Uprooting her from her Manhattan apartment and shipping her to Alabama is her mother’s solution for Sylvie’s unhappiness. Her father’s cousin is restoring a family home in a town rich with her family’s history. And that’s where things start to get shady. As it turns out, her family has a lot more history than Sylvie ever knew. More unnerving, though, are the two guys that she can’t stop thinking about. Shawn Maddox, the resident golden boy, seems to be perfect in every way. But Rhys—a handsome, mysterious foreign guest of her cousin’s—has a hold on her that she doesn’t quite understand.
Then she starts seeing things. Sylvie’s lost nearly everything—is she starting to lose her mind as well?
So, I took this out of the library a few weeks ago. I was a bit dubious at first because it's quite a long book (528 pages) and I thought it'd be really slow-paced and boring. But although it was a bit slow-paced, it wasn't boring at all!
I enjoyed the plot and the setting. The author took the city girl moves to the countryside storyline but added a supernatural element, a (mostly) likeable cast and a romantic, historic setting which made the story dark, gothic, and a wonderful read. The romance was the best aspect of the book and I absolutely loved Rhys. He was so mysterious which just made him more appealing, and his whole persona made him one of the most intriguing male characters I've read in a long time.

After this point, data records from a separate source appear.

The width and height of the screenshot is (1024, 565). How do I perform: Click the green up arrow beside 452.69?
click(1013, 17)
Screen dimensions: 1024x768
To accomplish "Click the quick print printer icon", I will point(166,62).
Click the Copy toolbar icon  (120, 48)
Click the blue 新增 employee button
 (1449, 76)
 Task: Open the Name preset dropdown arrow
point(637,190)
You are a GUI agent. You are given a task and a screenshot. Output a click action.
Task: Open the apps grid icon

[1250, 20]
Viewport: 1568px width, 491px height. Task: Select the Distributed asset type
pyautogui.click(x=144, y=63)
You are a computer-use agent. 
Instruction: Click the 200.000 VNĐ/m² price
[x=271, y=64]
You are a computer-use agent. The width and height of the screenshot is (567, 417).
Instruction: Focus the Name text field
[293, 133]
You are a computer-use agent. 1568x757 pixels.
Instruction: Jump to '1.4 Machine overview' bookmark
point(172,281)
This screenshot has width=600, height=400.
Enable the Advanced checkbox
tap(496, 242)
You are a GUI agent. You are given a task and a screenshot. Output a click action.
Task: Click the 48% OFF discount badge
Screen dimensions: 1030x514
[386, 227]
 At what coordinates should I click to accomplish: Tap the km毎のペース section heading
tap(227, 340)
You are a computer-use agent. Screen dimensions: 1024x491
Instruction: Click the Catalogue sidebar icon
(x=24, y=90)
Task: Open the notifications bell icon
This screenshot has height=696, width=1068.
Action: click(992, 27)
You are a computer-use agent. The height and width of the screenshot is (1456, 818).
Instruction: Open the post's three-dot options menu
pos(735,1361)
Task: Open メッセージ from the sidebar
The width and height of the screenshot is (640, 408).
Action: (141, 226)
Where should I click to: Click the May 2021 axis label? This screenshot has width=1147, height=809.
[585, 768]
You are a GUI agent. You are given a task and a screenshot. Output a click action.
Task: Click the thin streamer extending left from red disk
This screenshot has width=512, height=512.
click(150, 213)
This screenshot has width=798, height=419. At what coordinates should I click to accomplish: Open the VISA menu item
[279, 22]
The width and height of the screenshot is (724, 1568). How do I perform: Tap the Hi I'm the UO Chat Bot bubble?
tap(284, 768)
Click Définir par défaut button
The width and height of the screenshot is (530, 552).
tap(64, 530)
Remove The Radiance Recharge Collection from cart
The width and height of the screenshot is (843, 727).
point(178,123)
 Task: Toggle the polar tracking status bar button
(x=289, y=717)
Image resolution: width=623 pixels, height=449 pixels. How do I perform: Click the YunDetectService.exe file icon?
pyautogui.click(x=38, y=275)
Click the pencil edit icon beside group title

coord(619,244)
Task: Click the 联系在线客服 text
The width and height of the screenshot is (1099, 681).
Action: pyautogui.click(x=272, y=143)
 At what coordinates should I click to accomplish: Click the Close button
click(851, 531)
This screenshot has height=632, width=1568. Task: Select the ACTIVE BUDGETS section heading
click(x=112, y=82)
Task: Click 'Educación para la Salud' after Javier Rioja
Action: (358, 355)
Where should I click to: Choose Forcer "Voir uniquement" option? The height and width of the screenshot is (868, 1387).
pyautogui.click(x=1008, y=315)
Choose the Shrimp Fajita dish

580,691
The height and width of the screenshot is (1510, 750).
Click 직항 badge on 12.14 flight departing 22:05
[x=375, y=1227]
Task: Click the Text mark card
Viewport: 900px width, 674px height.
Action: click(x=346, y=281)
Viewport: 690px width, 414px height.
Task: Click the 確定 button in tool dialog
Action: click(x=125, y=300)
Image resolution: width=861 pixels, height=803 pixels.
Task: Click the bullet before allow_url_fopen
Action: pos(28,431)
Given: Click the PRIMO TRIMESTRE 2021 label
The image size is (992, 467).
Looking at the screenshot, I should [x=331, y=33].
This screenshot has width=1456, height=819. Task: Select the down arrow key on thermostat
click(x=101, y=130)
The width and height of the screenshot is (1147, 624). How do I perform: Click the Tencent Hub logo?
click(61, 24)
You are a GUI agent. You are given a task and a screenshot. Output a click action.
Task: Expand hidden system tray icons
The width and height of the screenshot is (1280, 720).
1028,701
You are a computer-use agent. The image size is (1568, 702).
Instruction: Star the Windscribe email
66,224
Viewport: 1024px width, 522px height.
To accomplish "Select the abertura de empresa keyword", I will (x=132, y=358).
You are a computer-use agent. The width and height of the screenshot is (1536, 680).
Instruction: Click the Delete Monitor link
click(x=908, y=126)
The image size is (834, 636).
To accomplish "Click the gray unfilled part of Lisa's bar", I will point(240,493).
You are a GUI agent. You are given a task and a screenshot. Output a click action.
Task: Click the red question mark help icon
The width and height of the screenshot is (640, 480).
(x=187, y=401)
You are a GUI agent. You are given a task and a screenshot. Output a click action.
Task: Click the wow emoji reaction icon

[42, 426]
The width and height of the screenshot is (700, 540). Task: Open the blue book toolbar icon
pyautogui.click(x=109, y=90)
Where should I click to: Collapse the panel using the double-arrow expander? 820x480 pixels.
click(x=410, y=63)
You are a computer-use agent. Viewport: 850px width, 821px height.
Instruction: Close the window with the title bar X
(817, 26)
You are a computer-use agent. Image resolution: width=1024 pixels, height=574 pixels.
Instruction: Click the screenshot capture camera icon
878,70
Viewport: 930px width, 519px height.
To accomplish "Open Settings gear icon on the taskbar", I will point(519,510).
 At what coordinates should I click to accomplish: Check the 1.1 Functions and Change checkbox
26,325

However, I did feel the story dragged on quite a lot. Everything Sylvie did was described, even the most mundane things like eating breakfast, walking the dog, sneaking the dog upstairs, going to the garden. The dog was cute but mentioned way too much, in my opinion. Although it was refreshing to read about a female lead with a pet, the pet didn't really have to be mentioned in every other sentence. It didn't stop me from reading on, but I think the book would have been a lot more enjoyable if it was shorter and contained less description of the day-to-day aspects of Sylvie's life at Bluestone Hill.
It is an extremely well-written book though. The characters were well developed to the point I felt so much frustration for one of them (Shawn), I just wanted him to be killed off. The descriptions were maybe too long but so vivid that I could picture Sylvie and Gigi walking around the town, and the garden etc.
The history and supernatural stuff mixed in well with the plot, although at times it could be a bit confusing. I would've like to learn more about the American Civil War and the ancient Welsh backstory, but I felt Clement-Moore included just the right amount of intrigue and magic surrounding the town.
I would recommend it to fans of gothic romances, love triangles, slow-moving (but still enjoyable) reads and well-developed characters. The mixture of mystery, romance, history and ghosts made The Splendor Falls a book I wouldn't mind purchasing in the future.